Interrogés, certains lycéens n’hésitent pas à louer la période franquiste pour ses « réalisations » en matière d’infrastructures, évoquant la construction de barrages, d’aéroports et de chemins de fer. D’autres, avec une naïveté déconcertante, parlent même de la Sécurité sociale comme d’un bienfait du général Franco, ignorant les répressions féroces et l’absence totale de libertés publiques. Ce discours alarmant, souvent véhiculé par les réseaux sociaux et favorisé par un enseignement lacunaire de l’histoire, résonne de plus en plus dans les établissements scolaires espagnols.
Cette réinterprétation du passé n’est pas sans lien avec la montée en puissance de partis d’extrême droite comme Vox, qui séduisent une partie de cette jeunesse en quête de repères et de réponses. Vox, dont les détracteurs pointent la nostalgie du franquisme, a d’ailleurs vu sa popularité croître chez les jeunes de 18 à 29 ans.

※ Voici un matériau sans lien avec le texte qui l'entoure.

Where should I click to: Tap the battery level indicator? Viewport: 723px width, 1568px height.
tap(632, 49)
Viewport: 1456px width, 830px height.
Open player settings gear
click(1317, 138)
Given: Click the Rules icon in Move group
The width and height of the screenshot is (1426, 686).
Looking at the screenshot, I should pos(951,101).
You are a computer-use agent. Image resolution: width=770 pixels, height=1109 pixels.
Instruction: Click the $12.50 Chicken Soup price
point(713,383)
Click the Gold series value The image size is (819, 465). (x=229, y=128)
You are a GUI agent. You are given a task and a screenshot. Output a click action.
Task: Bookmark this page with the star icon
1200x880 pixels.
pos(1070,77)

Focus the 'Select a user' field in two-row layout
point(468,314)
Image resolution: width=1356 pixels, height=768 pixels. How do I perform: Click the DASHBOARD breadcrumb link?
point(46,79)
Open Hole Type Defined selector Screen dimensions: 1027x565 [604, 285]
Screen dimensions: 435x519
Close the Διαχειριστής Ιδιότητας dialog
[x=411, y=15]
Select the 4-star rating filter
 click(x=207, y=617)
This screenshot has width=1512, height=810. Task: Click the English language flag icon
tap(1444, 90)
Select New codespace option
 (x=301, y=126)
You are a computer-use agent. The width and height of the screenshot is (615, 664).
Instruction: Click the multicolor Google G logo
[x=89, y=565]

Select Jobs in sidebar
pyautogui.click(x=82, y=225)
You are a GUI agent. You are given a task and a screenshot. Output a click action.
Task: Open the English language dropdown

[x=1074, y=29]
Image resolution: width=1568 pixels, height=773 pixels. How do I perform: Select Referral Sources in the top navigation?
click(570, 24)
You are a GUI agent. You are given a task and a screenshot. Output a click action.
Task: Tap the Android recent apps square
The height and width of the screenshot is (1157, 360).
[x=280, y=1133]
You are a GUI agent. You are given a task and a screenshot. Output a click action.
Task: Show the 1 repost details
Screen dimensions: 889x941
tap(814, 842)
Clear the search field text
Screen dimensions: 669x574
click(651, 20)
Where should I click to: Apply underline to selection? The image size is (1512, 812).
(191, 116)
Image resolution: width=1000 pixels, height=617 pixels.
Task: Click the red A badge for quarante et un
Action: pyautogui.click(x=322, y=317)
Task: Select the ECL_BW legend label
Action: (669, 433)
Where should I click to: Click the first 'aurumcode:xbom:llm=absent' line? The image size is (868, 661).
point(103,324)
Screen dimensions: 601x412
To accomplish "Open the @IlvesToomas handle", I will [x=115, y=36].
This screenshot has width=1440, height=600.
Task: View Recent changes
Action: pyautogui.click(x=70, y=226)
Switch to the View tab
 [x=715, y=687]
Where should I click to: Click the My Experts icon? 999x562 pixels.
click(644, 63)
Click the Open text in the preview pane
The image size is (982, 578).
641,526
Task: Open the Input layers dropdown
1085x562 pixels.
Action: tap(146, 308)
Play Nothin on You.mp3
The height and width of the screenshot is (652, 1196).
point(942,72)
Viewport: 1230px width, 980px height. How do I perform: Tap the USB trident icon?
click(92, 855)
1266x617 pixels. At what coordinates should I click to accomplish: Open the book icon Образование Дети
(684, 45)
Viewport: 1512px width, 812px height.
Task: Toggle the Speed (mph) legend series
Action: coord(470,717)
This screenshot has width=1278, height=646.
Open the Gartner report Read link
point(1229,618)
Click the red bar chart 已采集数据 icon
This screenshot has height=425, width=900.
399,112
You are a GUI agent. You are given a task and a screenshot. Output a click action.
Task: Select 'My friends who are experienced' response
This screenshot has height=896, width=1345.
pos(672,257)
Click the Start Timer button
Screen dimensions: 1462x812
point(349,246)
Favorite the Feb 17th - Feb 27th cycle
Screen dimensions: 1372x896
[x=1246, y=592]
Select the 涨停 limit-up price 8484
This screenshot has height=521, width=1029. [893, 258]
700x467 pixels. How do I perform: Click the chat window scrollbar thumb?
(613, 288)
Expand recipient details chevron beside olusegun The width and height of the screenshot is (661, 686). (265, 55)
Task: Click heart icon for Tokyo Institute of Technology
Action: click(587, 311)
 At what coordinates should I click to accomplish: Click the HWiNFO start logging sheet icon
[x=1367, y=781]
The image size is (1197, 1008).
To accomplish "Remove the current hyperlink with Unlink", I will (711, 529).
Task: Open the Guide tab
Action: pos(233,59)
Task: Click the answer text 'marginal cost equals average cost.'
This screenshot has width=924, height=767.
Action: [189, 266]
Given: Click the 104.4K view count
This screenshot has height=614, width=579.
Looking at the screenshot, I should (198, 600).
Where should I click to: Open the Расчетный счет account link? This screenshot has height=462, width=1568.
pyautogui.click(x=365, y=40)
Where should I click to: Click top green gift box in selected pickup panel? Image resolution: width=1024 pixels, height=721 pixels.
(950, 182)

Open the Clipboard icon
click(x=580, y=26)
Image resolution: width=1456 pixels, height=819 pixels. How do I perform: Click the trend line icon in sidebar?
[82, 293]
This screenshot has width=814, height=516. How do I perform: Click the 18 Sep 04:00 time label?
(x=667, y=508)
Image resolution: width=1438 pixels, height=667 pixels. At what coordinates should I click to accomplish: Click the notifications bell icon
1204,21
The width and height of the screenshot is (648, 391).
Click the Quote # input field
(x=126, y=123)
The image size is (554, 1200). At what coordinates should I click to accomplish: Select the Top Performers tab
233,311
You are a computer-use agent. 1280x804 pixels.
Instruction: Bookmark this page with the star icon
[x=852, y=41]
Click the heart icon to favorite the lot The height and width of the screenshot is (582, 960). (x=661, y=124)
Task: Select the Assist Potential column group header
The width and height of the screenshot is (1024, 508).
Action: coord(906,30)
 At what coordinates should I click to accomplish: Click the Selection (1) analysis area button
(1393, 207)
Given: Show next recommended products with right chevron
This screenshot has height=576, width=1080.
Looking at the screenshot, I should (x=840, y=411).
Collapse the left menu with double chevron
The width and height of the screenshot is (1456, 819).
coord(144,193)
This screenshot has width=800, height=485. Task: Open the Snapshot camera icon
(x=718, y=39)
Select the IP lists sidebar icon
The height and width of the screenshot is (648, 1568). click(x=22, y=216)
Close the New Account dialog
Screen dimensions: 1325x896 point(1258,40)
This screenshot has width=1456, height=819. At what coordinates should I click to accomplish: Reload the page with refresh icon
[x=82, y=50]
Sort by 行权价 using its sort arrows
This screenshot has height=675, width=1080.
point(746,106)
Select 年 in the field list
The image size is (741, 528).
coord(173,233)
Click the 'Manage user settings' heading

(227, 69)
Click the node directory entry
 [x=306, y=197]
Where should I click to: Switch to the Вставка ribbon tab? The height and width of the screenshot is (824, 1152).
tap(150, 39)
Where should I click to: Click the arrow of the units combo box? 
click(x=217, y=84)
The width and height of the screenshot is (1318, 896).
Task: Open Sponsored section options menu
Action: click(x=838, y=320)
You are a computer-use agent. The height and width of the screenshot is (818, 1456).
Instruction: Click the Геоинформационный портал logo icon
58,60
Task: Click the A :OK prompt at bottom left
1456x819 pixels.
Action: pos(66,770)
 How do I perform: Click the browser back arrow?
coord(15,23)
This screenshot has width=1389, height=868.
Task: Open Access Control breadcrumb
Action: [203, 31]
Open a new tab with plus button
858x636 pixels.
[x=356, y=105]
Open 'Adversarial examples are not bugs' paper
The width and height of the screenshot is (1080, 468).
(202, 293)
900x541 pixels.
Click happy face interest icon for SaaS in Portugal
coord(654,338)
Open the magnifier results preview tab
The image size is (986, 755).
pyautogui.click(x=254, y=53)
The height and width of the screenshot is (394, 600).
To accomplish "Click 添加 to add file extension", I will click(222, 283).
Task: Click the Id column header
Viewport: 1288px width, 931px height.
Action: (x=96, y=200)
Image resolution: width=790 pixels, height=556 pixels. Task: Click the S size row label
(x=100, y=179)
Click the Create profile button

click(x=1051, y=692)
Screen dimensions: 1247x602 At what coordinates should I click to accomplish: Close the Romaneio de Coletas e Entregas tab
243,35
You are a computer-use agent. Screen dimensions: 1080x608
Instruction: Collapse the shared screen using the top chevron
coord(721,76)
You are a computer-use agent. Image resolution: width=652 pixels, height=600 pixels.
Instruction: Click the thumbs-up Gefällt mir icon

L’idéalisation d’un passé d’« ordre et de prospérité » sous Franco omet sciemment que cet ordre reposait sur une subordination légale de la moitié de la population et une répression systématique des opposants. Ce « déficit d’enseignement » et cette manipulation historique menacent la mémoire démocratique de l’Espagne, risquant de rouvrir des blessures que beaucoup espéraient enfin refermées. Le « pacte d’oubli » tacitement adopté lors de la transition démocratique montre aujourd’hui ses limites, laissant la porte ouverte à une réhabilitation dangereuse d’une dictature meurtrière.